On peut croire que l’introspection (venant du latin introspicere, regarder à l’intérieur) ne laisserait aucun interstice dans lequel une erreur d’interprétation pourrait se glisser. La conscience d’un individu placerait ce dernier dans une situation privilégiée, puisqu’il apparaît évident, au premier abord, qu’il se connaisse lui-même par un processus de transparence interne. Ainsi, grâce à sa conscience, un homme peut avoir l’impression de se connaître parfaitement en étant à la fois sujet et objet de cette connaissance. Il lui suffirait de se retourner sur lui-même, à savoir sur sa vie pour se comprendre et expliquer ses décisions, actions et passions. Pourtant, nous pouvons légitimement douter de cette transparence et de la vérité qu’elle postule. D’abord, une telle approche ne prend pas en compte l’ambiguïté fondamentale de nos relations et donc de nos sentiments. N’a-t-on pas souvent pris la haine pour de l’amour et vice-versa, notamment dans les relations parents-enfants. L’œuvre romanesque de Mauriac est sur ce plan remarquable, très riche, et illustre parfaitement la difficulté à rendre objectifs nos sentiments. Dans son roman, Le nœud de vipères, il montre la manière dont un vieil homme paranoïaque va vouloir se venger des membres de sa famille en les déshéritant, pensant qu’ils lui vouent une haine. À la suite du décès de sa femme, il va pourtant progressivement découvrir qu’il est lui-même capable d’aimer. Notre vie affective, nos rapports avec autrui ne sont jamais simples et évidents, et notre conscience peut se tromper sur leur signification profonde, en les embellissant ou les enlaidissant.
De plus, la connaissance supposée de soi-même méconnaît le fait que la conscience de soi est toujours rétrospective.

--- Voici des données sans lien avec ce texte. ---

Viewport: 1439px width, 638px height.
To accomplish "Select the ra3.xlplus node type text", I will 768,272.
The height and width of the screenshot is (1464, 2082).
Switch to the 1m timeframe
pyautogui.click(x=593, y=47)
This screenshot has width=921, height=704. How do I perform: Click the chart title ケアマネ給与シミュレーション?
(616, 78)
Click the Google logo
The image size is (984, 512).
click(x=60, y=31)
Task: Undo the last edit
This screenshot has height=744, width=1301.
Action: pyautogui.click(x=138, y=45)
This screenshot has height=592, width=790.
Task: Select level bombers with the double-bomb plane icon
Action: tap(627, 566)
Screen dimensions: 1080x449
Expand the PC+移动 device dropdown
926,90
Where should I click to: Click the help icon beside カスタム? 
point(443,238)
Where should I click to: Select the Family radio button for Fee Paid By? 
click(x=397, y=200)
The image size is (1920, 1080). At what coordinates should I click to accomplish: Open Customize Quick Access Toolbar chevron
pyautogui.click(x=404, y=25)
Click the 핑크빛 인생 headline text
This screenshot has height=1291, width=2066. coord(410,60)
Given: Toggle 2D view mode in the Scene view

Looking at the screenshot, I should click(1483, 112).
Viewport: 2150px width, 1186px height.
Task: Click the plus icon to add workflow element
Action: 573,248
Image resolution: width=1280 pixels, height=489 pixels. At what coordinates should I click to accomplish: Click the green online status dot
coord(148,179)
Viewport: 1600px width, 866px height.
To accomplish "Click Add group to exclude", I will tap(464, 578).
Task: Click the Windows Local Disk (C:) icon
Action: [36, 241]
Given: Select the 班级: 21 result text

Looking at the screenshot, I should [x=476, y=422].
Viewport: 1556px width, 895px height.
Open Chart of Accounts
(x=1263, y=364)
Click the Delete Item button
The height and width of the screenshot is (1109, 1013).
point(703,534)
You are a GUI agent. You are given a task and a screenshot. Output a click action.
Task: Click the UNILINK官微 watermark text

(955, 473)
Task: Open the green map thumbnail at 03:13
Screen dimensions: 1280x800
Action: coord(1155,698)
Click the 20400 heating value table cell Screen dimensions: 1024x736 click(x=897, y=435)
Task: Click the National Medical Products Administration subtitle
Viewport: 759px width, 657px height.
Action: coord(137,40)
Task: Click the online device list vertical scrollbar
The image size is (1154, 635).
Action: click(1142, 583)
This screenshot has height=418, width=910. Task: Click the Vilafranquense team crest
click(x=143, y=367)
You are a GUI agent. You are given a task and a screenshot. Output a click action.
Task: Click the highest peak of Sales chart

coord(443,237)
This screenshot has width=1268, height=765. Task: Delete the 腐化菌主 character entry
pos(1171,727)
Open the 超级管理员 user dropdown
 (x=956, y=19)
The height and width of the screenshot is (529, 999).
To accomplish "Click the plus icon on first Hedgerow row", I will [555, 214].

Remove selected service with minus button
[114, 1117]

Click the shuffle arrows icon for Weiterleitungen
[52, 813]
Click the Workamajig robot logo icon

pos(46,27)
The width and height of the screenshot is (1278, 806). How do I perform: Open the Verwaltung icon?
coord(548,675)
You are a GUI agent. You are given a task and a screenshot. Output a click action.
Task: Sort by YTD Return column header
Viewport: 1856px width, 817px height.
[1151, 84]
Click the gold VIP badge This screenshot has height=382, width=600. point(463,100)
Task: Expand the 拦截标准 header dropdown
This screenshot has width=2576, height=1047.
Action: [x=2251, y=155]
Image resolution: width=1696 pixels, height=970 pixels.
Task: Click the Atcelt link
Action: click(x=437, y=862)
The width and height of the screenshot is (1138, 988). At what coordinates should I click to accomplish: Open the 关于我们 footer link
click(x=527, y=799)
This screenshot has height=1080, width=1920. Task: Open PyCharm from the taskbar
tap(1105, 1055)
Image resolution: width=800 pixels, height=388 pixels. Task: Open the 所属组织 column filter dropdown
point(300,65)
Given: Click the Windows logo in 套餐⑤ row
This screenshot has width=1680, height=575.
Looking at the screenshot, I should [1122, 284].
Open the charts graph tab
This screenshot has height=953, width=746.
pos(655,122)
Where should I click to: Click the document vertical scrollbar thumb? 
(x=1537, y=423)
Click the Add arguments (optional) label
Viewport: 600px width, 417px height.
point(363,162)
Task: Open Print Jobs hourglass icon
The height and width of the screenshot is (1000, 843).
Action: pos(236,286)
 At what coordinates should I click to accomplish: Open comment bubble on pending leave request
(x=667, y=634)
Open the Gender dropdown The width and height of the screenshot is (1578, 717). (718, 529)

En effet, celui qui éprouve un fort sentiment à l’égard d’une personne vit intensément cet état. Sa conscience se confond avec ses actes et elle ne peut s’observer au moment exact où elle est troublée, elle se comprendra seulement plus tard, lorsque les sentiments seront moins prégnants. L’introspection ne porte donc jamais sur l’état amoureux luimême, mais sur son souvenir. Or, ce dernier, même lorsqu’il est récent consiste toujours plus ou moins dans une reconstruction du passé, avec ce que cela suppose d’imperfections, de transformations.
Enfin, cette prétendue connaissance de soi se fourvoie sur la vraie nature du moi qu’elle chosifie, sans le vouloir, en essayant de la saisir. Or, le moi n’est pas une chose, mais un acte, il n’est pas immuable, mais toujours en devenir. Cela explique pourquoi, comme nous l’avons vu plus haut, que s’il nous est possible de connaître imparfaitement notre moi d’hier, un moi vieilli, figé dans le passé, il paraît difficile de connaître notre moi actuel qui désire, choisit, s’invente à tout moment un avenir et change perpétuellement.